In schlichter Vorsitzenden-Montur, mit roter Krawatte, schwarzem Sakko, weißem Hemd, trat er vor das Rednerpult, vor eine Wand aus Purpurrot, in dessen Mitte ein riesiges SPD-Logo thronte. Bescheidenheit war gestern. Das alles überragende SPD-Logo drückte es aus, das neue Selbstbewusstsein der SPD. Dieses neue Selbstverständnis wusste Gabriel dann auch maßgetreu zu bedienen und entsprechend zu verbalisieren.

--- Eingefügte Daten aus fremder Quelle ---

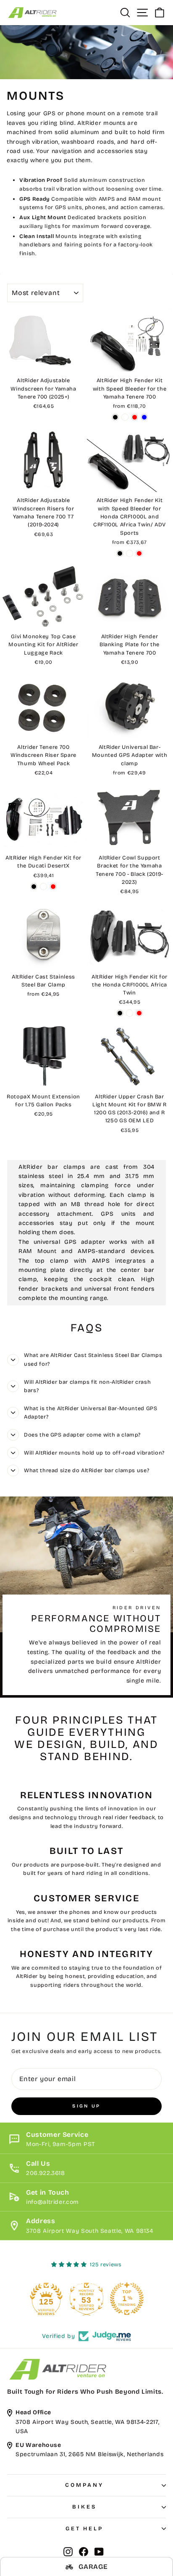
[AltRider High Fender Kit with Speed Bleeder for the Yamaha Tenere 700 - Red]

Sigmar Gabriel, er, der viel kritisierte, der oftmals verspottete, der als Populist abgestempelte, zeigte einmal mehr: Er ist der beste Redner, den die SPD zurzeit hat. Noch im Jahre 2009 – auf dem Dresdner Parteitag – haben ihm nur wenige zugetraut, dass er die Partei aus der tiefsten Krise ihrer Geschichte wird herausholen können. Jetzt - zwei Jahre später – verkörpert er wie kein zweiter das neugewonnene Selbstbewusstsein einer sich gerade neu erfindenden Sozialdemokratie.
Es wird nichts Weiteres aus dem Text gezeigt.